A self-described “microwave wizard,” Maki eats in as much as out. He shows off a plastic pasta cooker. The container shows how much spaghetti to put in for one serving and for two. Alas, Maki’s only made single servings. For the sauce, he follows his mum’s recipe.

His mum. The last time she and Maki’s father visited, she found fault with his housekeeping. Can you believe that? His apartment is spotless, and everything is in its place as if waiting for a military inspection.

“I mop the floors and clean everything every 10 to 12 days,” he says. “But it didn’t pass her test.”
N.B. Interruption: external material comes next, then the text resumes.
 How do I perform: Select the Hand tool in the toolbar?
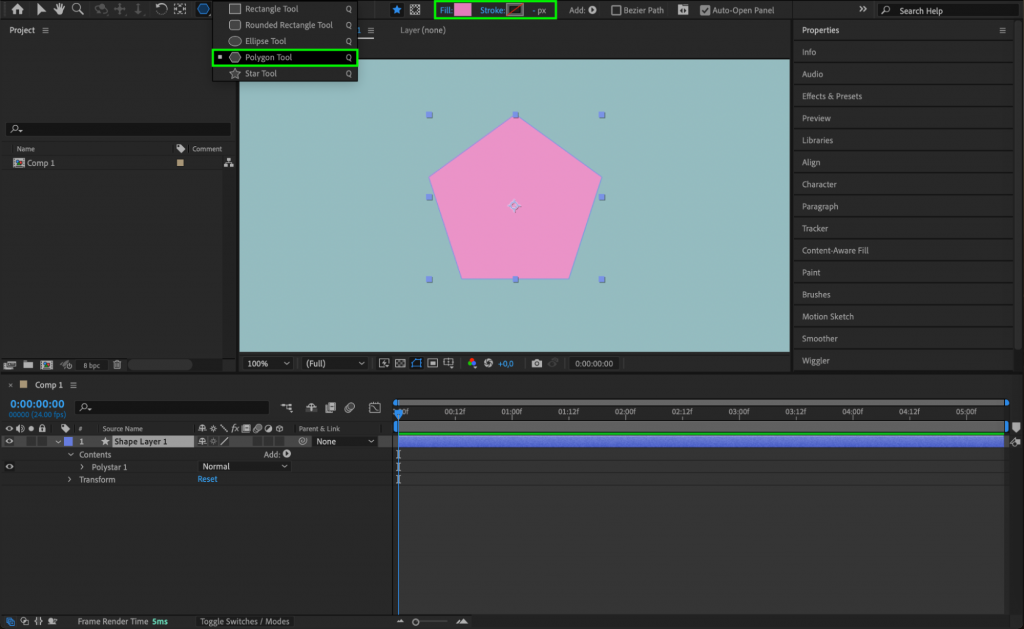[58, 9]
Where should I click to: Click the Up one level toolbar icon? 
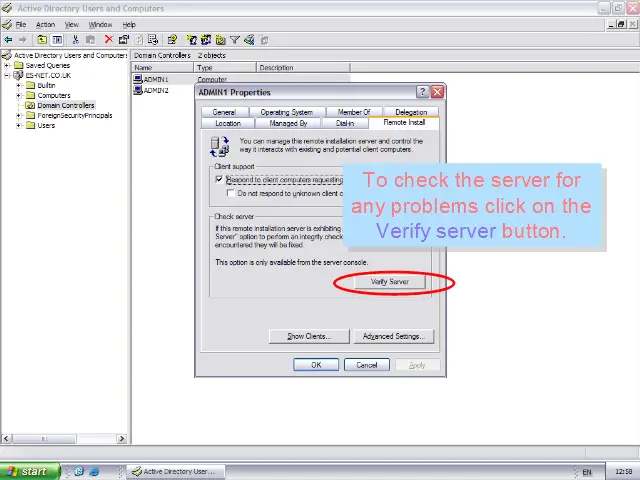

Maki may not have everything figured out, but he doesn’t believe in absolutes. The perfect girlfriend he’s waiting for? There is no such thing in his lens or in his future.


Photo by Nancy A. Ruhling

“Perfection is unattainable,” he says. “What kind of a woman am I looking for? I have no idea. Perhaps someone who can equally hang loose.”

Maki, who summed up his life so succinctly in the beginning, says that he has a lot more to say. “What do you want to know? I can keep telling and telling things,” he says. “When someone says there’s nothing more to tell, they’re either lying or joking.”

So he starts in again… Why did the man cross the road?